Une solitude que l’on a choisie renouvelle le regard que l’on porte sur les autres et redonne à la moindre chose son prix.
Mais d’abord dans cet état, je fais l’expérience que tout peut être neuf à chaque instant au lieu de se prolonger, de se répéter. Tout devient possible, surtout l’incroyable. Ici surgit l’Esprit, telle une rose rouge très droite dans le désert. Il se pose l’aile et fulgurante et douce de la colombe céleste. Je fais la découverte de l’imprévisible et dès lors j’aime et je célèbre cet inattendu. Il n’y pas plus de vie ordinaire, de vie quotidienne, puisque la solitude ma procure ce goût unique et de l’inattendu. Bien-sûr, je pourrais être surpris, bouleversé par cet imprévisible mais c’est aussi le signe du tout-possible, de la grâce.
Celui qui aime n’est jamais seul. Même s’il est renié de tous. Même s’il meurt sur la Croix.
NOTES
1 A.-M. Pelletier, Lectures bibliques, Nathan-Cerf, Paris, 1973, p. 44.
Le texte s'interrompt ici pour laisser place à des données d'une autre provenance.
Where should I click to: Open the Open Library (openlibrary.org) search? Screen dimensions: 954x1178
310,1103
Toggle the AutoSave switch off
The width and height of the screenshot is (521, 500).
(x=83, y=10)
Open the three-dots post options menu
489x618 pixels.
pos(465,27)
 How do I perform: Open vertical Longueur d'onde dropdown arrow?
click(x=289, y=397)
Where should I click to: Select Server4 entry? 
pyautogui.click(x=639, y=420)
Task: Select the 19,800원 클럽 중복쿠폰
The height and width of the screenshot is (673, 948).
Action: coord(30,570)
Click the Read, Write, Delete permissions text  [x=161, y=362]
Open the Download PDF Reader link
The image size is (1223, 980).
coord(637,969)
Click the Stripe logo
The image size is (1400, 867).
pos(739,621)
2 On remarquera d’ailleurs que, dans le texte biblique, Dieu dit seulement : « Il n’est pas bon que l’homme soit seul. Il faut que je lui fasse une aide qui lui soit assortie. » C’est le narrateur, puis l’homme qui établissent une distinction entre homme et femme ; Dieu, lui, parle seulement de son projet de faire à l’être humain (adam) une aide « comme son vis-à-vis ».